В Вытегре Лонсевиль купался вместе с чиновниками и Мартыновым. Когда чиновники разделись, Лонсевиль вздрогнул от отвращения: на их ягодицах синели тонкие злые шрамы.

– Неужто в России бьют плетьми даже чиновников? – спросил Лонсевиль Мартынова.

– Да ведь они заводские чиновники, сироты, – ответил Мартынов равнодушно. – К нам на завод привозят сирот из Рязани и Тулы, учат счету и письму, потом они и служат здесь до самой смерти. У нас, почитай, вся контора из сирот. Их, конечно, порют: они не дворяне.
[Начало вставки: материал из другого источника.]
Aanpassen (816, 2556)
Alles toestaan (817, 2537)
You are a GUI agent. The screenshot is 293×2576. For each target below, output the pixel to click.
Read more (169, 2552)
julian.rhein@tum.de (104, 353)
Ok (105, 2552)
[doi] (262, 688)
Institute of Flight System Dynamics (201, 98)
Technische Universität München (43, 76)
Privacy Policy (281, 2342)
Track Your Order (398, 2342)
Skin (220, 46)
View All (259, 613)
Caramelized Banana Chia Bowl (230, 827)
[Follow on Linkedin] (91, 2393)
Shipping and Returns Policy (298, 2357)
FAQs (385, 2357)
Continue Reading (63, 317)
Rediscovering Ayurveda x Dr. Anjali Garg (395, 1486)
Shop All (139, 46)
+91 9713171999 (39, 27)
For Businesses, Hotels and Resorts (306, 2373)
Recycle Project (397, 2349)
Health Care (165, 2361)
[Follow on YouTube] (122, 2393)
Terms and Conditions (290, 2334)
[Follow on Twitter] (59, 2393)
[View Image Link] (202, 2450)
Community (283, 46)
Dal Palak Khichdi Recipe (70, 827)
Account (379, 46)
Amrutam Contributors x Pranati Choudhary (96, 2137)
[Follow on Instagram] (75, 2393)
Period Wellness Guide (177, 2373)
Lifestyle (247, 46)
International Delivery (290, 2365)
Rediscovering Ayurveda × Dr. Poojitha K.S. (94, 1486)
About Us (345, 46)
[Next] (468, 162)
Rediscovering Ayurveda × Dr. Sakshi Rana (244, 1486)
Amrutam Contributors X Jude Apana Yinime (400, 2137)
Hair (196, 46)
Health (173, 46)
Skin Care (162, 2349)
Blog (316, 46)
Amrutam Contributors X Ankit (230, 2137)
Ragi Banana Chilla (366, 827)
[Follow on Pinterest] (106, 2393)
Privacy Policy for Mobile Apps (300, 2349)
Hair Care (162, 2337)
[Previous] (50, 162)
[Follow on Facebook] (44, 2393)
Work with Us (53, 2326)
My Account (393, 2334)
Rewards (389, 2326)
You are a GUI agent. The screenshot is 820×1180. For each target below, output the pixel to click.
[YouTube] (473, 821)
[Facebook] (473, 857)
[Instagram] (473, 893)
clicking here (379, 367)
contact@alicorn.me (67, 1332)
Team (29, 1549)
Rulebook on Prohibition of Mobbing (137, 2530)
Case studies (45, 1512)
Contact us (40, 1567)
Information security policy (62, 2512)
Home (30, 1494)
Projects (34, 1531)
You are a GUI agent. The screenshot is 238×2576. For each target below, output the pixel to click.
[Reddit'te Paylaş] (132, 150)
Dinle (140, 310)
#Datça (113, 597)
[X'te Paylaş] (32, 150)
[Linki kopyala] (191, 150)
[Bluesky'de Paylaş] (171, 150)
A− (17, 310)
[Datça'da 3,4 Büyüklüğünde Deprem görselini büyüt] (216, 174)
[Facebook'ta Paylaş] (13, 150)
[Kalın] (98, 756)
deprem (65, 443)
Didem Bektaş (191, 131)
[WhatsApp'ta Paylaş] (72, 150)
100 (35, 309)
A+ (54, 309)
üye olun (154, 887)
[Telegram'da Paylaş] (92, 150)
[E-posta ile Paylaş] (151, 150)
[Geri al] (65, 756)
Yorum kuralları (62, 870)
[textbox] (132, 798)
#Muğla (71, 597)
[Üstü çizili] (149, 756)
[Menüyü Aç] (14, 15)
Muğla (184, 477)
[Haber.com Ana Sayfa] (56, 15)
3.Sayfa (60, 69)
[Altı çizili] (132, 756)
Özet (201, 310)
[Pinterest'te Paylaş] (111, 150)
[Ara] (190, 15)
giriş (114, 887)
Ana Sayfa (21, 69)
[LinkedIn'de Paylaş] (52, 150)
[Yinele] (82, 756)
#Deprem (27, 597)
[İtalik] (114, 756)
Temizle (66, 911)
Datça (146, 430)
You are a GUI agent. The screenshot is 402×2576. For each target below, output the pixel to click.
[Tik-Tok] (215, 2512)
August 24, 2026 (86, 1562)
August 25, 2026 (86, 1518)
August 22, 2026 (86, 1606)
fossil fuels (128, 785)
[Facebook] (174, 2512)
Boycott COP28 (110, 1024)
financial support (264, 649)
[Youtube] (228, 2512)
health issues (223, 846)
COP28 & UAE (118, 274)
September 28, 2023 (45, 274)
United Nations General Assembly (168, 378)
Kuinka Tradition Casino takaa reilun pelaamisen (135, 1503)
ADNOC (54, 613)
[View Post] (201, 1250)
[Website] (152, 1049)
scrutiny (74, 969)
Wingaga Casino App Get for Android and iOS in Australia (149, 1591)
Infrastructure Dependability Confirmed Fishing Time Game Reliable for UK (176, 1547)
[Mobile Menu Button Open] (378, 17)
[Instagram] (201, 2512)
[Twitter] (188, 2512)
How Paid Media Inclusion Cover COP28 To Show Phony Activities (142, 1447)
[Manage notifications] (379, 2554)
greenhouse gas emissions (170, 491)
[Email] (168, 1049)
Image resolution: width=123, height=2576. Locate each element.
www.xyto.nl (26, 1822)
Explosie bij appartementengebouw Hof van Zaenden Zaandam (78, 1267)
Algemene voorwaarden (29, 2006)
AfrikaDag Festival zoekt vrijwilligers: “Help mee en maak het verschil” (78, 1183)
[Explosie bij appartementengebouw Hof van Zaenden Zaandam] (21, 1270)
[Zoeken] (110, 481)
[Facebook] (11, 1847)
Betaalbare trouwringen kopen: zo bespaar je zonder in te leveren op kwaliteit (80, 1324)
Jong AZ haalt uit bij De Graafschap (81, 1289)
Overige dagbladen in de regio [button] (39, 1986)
В нескольких верстах от Вытегры Лонсевиль нашел глину. Чиновники были оставлены для добычи глины и отправки ее на завод, Лонсевиль же с Мартыновым выехали обратно в Петрозаводск.

Опять на озере стояло безветрие, и солнце погружалось в серый пепел туч. Лонсевиля трепала жестокая лихорадка. Мартынов сидел рядом с Лонсевилем и вполголоса рассказывал о своей жизни:

– Меня тоже секли, ваше высокородие. Дали мне пятьдесят ударов. Год хворал, все нутро рудой запеклось. Пороли меня за нашего деревенского попа. Пьяница-поп, охальник-поп всю деревню держал в трепете.

Работал я в тогдашнее время на заводе шишельником[4]. Сталь мы делали знаменитую, даже в Англию ее отсылали. При царице Екатерине приезжали за этой сталью аглицкие морские офицеры. Солидные, белорусые, в синих тонких камзолах, при серебряных шпагах.

Работали мы круглый год без отдыха. Только на Рождество да на Пасху давали нам на неделю выход. Платили, милок, плохо, как и сейчас платят. Мне назначили сорок рублей серебром в год да на малых ребят по двадцать рублей в год – у меня их двое. Считай восемьдесят рублей.

Повиновение у нас на заводе военное. Шагнул не так – получай вычет. Аккуратно надо было себя держать. Особливо с аглицкими мастерами. Вы человек французского звания, доходчивый к простому народу, – вам не обидно такие слова слышать.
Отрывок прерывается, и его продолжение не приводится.